The house next door

It’s for sale. Sheriff’s sale. Since the owners up and abandoned it last spring, Mike and I have been alternately rejoicing they took their smelly dog enclosure with them (nothing like the scent of dog doo wafting over the shade garden) and worrying what would become of the place.

According to our neighbor, the house was nothing to look at 40 years ago when she was a kid and occasionally played with the kids who lived there then. Surely it’s gone downhill after a series of negligent owners. We fought mosquitoes all last summer because they left their above-ground pool full and water collected in the cover and was a nasty West Nile soup.

It’s an odd little house — yellow stucco — and may have been charming at one time. (Although more appropriate for the neighborhood known as “Spanish Villa” across the highway from us.) Now it’s just scary, complete with dangling icicle lights from Christmases past, plastic wrap on the windows, mold and branches on the roof (surely it leaks), and giant, poison ivy-infested evergreens all around. Not to mention a tumbledown shed, and that pool, wrapped in a large lattice-y deck/fence thing.

Even before it was abandoned, Mike and I made several forays across the property line to clean up fallen branches and prune overgrown trees and shrubs that were spoiling our view. I ruthlessly sprayed heavy-duty Round-Up on all the poison ivy I saw — which was considerable. We never interacted with (or really even saw) the owners, save for a couple encounters with their kids, whom I always felt sorry for. It was from one of the boys that I learned “We might be moving…” and crossed my fingers.

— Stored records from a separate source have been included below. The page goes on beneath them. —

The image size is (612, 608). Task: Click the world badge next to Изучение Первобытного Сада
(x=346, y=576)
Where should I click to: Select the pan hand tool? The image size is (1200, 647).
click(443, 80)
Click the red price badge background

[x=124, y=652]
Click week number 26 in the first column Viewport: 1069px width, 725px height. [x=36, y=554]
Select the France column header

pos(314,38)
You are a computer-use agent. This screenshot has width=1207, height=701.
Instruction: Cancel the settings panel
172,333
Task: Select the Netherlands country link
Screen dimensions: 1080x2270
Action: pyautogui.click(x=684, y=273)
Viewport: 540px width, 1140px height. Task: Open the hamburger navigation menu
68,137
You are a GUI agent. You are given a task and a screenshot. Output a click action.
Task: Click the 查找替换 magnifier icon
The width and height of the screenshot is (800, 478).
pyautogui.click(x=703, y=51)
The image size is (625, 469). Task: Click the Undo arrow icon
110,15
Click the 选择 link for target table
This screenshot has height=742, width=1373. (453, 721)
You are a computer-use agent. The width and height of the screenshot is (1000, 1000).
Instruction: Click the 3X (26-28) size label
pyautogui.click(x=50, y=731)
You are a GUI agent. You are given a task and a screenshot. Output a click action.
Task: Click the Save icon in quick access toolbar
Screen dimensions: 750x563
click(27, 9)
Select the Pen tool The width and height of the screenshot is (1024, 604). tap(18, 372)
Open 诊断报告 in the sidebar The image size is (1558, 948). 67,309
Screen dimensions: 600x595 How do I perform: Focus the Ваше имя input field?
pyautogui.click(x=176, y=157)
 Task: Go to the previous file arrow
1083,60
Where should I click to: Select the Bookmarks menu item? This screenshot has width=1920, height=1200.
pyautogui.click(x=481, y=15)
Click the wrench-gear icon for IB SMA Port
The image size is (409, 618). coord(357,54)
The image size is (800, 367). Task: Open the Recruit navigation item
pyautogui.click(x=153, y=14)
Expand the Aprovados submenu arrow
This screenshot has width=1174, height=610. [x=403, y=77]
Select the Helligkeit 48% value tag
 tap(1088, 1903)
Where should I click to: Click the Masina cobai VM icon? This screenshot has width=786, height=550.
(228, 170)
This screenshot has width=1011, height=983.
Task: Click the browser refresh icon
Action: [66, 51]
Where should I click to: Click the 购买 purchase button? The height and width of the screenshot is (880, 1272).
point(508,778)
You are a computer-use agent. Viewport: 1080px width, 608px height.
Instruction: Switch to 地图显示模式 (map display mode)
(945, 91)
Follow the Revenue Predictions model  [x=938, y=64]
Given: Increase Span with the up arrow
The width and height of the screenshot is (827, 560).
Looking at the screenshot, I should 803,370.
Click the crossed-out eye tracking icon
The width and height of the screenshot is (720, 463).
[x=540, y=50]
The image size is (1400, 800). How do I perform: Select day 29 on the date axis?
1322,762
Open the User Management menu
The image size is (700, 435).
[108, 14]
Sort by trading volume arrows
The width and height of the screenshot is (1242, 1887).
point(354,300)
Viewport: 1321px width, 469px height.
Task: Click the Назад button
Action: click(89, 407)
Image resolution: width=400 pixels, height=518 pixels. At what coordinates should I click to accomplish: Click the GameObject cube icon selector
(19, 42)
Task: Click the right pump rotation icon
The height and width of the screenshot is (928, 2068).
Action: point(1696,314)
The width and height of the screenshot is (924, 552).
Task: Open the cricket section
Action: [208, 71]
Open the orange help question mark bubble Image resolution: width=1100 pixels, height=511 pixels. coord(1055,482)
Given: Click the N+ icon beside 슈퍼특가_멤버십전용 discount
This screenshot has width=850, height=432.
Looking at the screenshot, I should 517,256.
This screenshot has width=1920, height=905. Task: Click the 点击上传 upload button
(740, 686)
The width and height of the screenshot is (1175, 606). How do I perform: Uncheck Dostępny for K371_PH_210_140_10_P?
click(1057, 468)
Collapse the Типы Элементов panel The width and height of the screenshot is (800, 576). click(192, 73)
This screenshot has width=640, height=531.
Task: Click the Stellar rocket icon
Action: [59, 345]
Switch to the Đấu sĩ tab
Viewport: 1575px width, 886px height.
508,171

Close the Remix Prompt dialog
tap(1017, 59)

It’s been nice not having such negligent neighbors, but we’re worried about what might happen now that it’s up for sheriff’s sale in a few weeks. We’d love to have the property — our 50-foot-wide lot is so confining — but certainly don’t have the cash to blow on buying it and then having to worry about tearing down the house (I can’t imagine it could/should be saved). Plus the grounds are a disaster — even mowing the giant, sloping front yard (the house sits far back from ours) would be a challenge. Plus there’s no garage, which would have been a real selling point since ours is so inadequate, and only a LONG gravel driveway that washes down on the road all the time.

But, that frivolous right brain of mine can’t help but imagine what could be if we had the money and weren’t totally consumed with all the half-finished DIY projects on this side of the property line. How nice it would be to double the size of our lot — plant trees, fence it in, build a combination potting shed/garage with a studio above (hey, a girl can dream), design our own “secret garden.” A very Western PA version of A Year in Provence or Under the Tuscan Sun. (Yeah, we’d probably fly a Steeler flag somewhere, too.)

I long ago picked out the perfect spot to “connect” the two yards — a grand arbor or something right between these two trees…

thegateway

Instead, we have to wait and see. Hope some good people buy the place and not gypsies, tramps, or thieves. Hope we don’t rue the day we didn’t take out a second mortgage to buy it ourselves. 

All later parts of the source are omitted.